I started my transitions yesterday with a 12 hour shift at Shadyside, which was nothing compared to critical care. I was, quite frankly, a tad bored. Mostly because I didn’t have my own patient, I just shadowed a nurse all day. But she was really nice and very attentative to her patients, which is important in a nurse.
I’m working there again tonight from 3 – 11, then might be meeting Lib somewhere, but I’m not sure. I’m off tomorrow and am going to try to find a cheap Halloween costume. Hopefully my stupid check will come and I’ll be able to breathe a little easier. I’m so sick of waiting for other people to do their jobs so I can pay my bills and shit.
Last night I got an unexpected phone call from the man I’ve been vaguely referring to, and it wasn’t your typical 3 am phone call. When I woke up and saw who it was, I didn’t asnwer because I assumed it was a booty call. But when he called right back, I decided to answer and ended up hearing about a pretty terrible thing that happened to a member of his family. He actually cried a little, and it kind of made me think that maybe this man is not just interested in what most men are. He has been calling for about a month now, and I’ve only hung out with him twice since we both have really insane schedules. I naturally assume that most men just want ass, but perhaps this one really isn’t looking for a piece. For some reason, I intimidate him or something, and he’s never sure what t say to me. He apologizes frequently and seems to need convincing just as much as I do that there may be some general interest.
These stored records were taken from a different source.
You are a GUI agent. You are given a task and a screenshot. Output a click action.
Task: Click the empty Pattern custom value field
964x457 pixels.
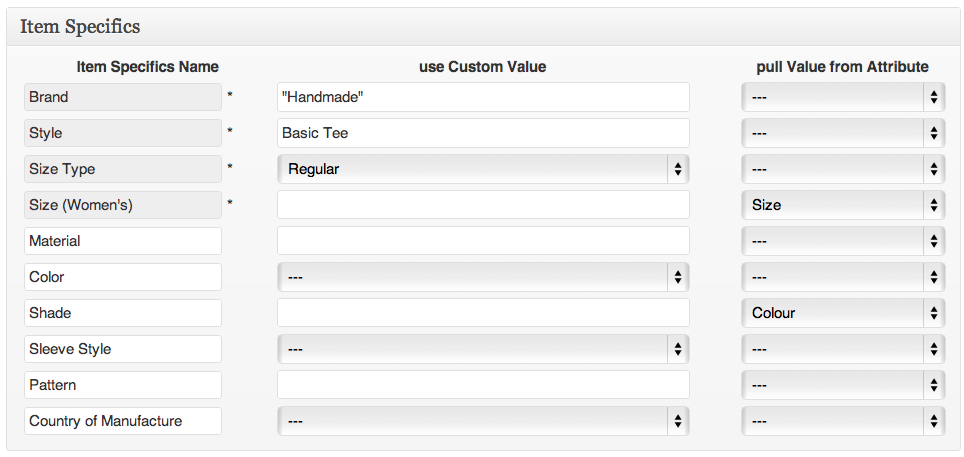coord(483,385)
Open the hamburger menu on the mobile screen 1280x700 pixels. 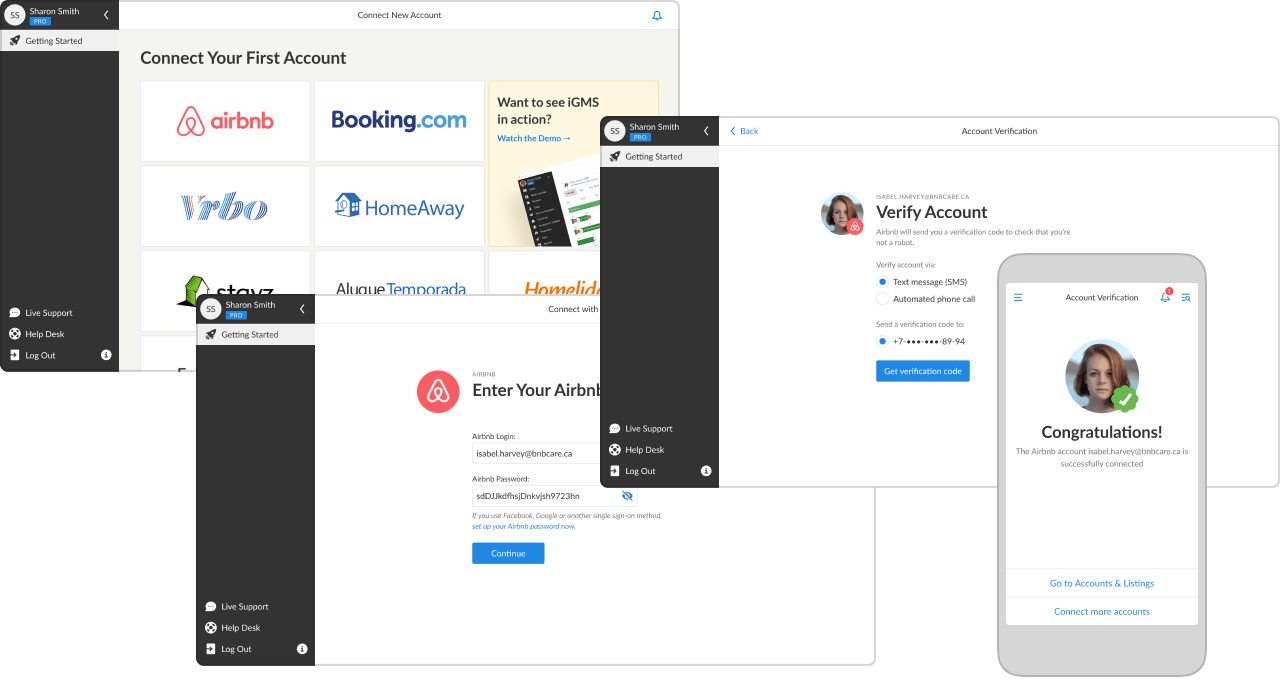click(1018, 298)
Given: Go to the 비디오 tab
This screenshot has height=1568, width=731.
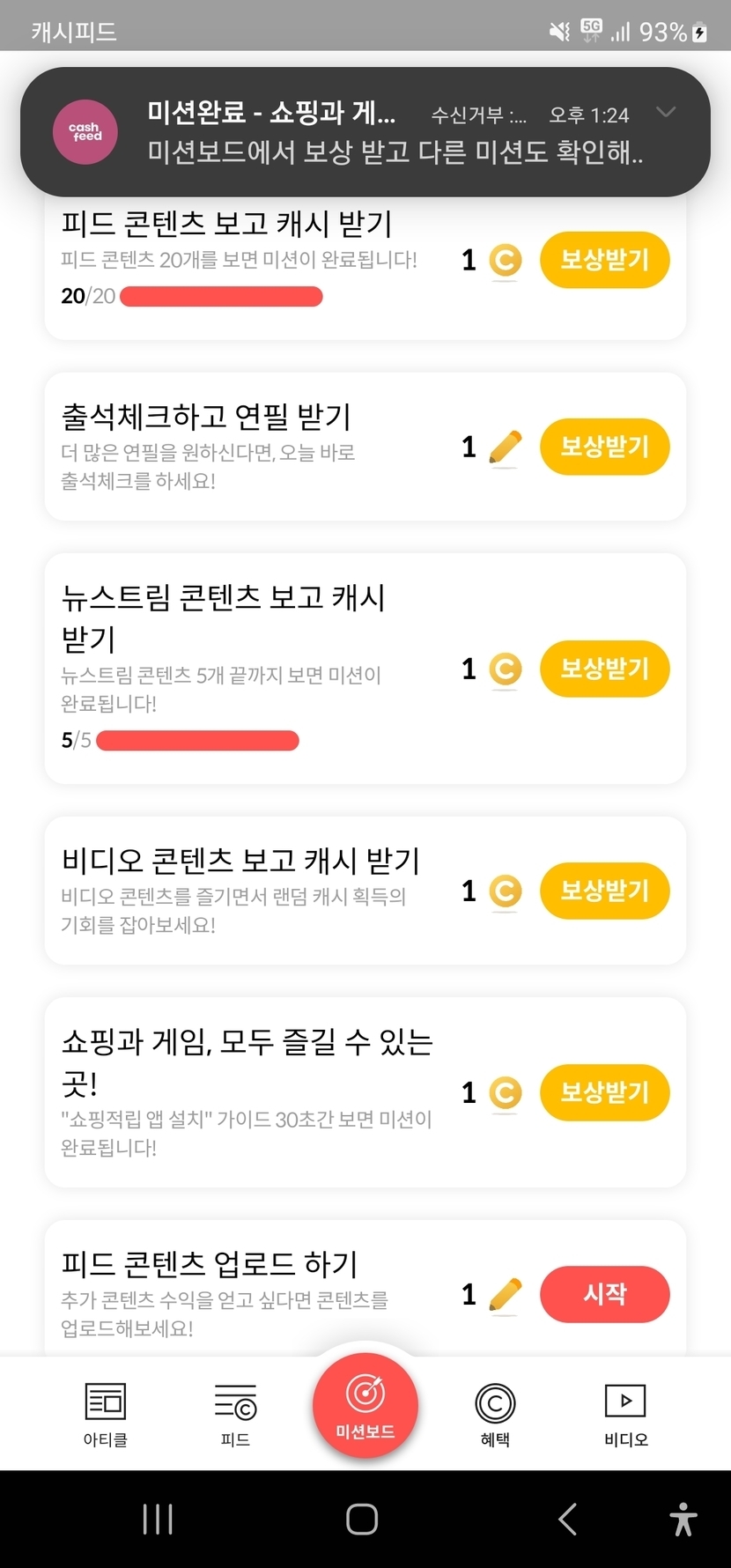Looking at the screenshot, I should pos(625,1414).
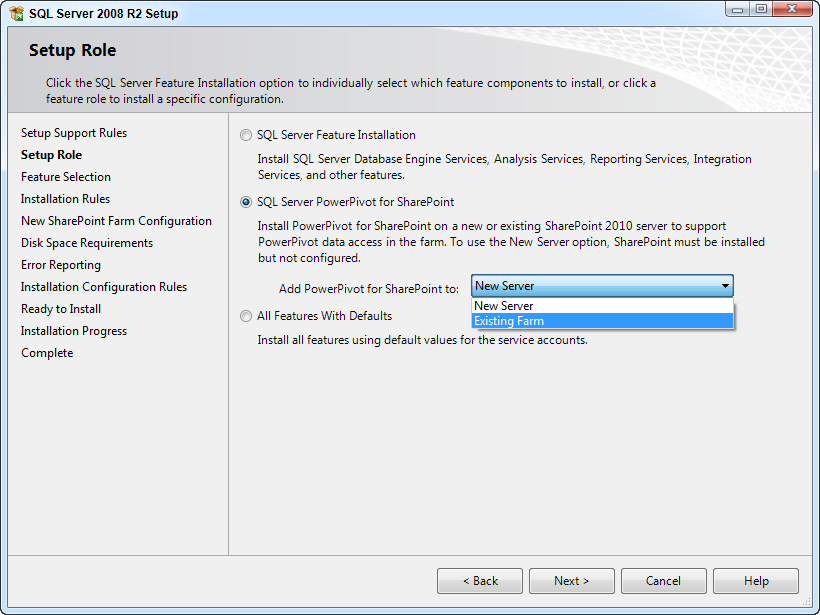820x615 pixels.
Task: Maximize the SQL Server Setup window
Action: click(762, 11)
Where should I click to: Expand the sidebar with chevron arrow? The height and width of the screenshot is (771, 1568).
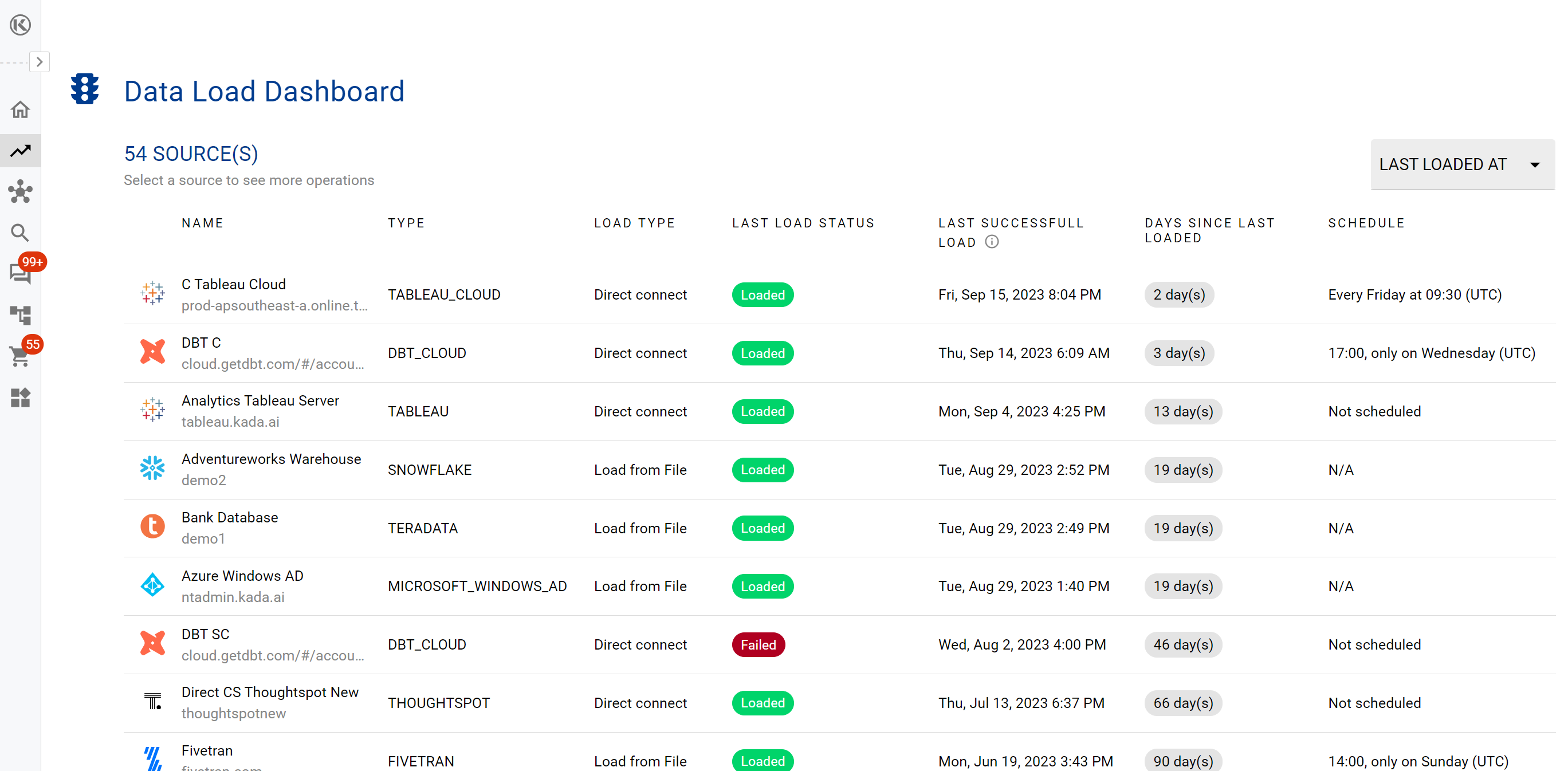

I’m a little shocked because I’ve heard some not so good things about him from people who know him, so I’m taking it at face value and one day at a time. I don’t care enough that I’m pretending about anything, meaning I’m not trying to be the perfect, witty, cute, intelligent person I usually try to be when I’m interested in someone. I’m pretty much trying to get through my life, and its been sprinkled with phone calls and texts from someone who seems that he may actually not be what he seems.
I’m not getting my hopes up. I’m still at a loss for what to do about the dating situation because I know what I should be doing, and the ‘I don’t think I’m ready’ excuse is quickly getting old.
That said, I’m going to go get ready for a short 8 hour shift tonight. More later.